Fishermen's Casino - Balboa, CA
Posted by: Groundspeak Premium Member NW_history_buff
N 33° 36.128 W 117° 53.955
11S E 416569 N 3718405
This vintage ghost sign is located on the north side of a two-story building and next to Balboa Post Office.
Waymark Code: WMR3AP
Location: California, United States
Date Posted: 05/06/2016
Published By:Groundspeak Premium Member TheBeanTeam
Views: 1

The words 'FISHERMEN'S CASINO' are barely legible in the side of this brick building, home to a local beachware shop. Upon doing some research online I discovered a local website that posts historic stories (and tales) of events and happenings of Balboa over the years. A local resident had this to say regarding the history of this ghost sign and the building it resides on and he writes:

The Casino was never actually a casino. It was just a bar. Originally the name was Workman's Casino and was owned by Dad Workman. The name was a carryover from a gambling joint he operated on the other side of Main St. (in the 100 block) in the 1920s. During Prohibition, his was one of the many places in town you could buy alcohol. You would ask for a carton of cigarettes, wink, and he would put a bottle in the box. By the time he moved into the Storey Building, Prohibition had been repealed and gambling had been clamped down on, so he went legitimate. He sold the bar to two guys whose names I can't remember. They may have been brothers.
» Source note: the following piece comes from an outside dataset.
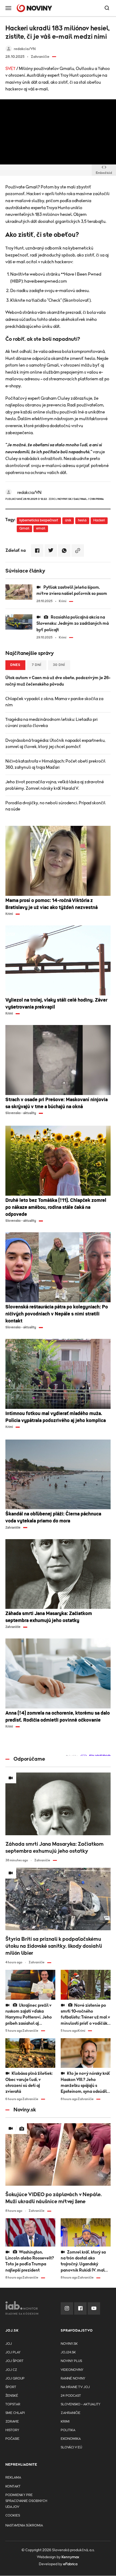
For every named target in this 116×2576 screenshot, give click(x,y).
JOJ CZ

They never cared much for Mr. Workman (few people in town did) and promptly changed the name to Fisherman's Casino, as the sign still reads. The bar days are marked in old pictures by blacked out windows and stainless steel doors in what are now the open arches on the corner, as they were originally. The interior was highlighted by a semicircular bar against the back wall, which was a partition, marked now by a post in the middle of the Mithrush store. At one point they knocked two openings through the partition on either side of the bar and had a dining room in what would, years later, become Hidi's Cafe. When we did the seismic retrofit we pulled up layers of flooring and found the scars where the semicircular bar had been.

The building was built by Fred Storey in 1930. Balboa Marine Hardware was where the kite store is now. Soto Nishikawa had Soto's Curio Shop on the corner across Main from where the post office is now. He was the first tenant in the space that would later be Hidi's, operating two businesses across from each other. He was very successful until WWII, when he was sent to an internment camp in the Arizona desert. He lost everything and died without a penny to his name after the war. The first tenant in the corner was the Balboa Sport Shop which sold bathing suits and sportswear. Upstairs in the middle unit was the town dentist, Harold Stahler. Above Soto's was the Raymond Beauty Shop. Also upstairs, over the corner, Roland Thompson (the City Attorney for Newport Beach) had his private practice office. In 1936 Judge Robert Gardner spent his first year as an attorney up there. He told me he only made ten dollars the whole year. At the far end of the upstairs, Fred Storey had his office. It doubled as a summer apartment for Rowland Hodgkinson (Hodge) who was the Police Chief. He stayed there when he rented his home out to make extra money.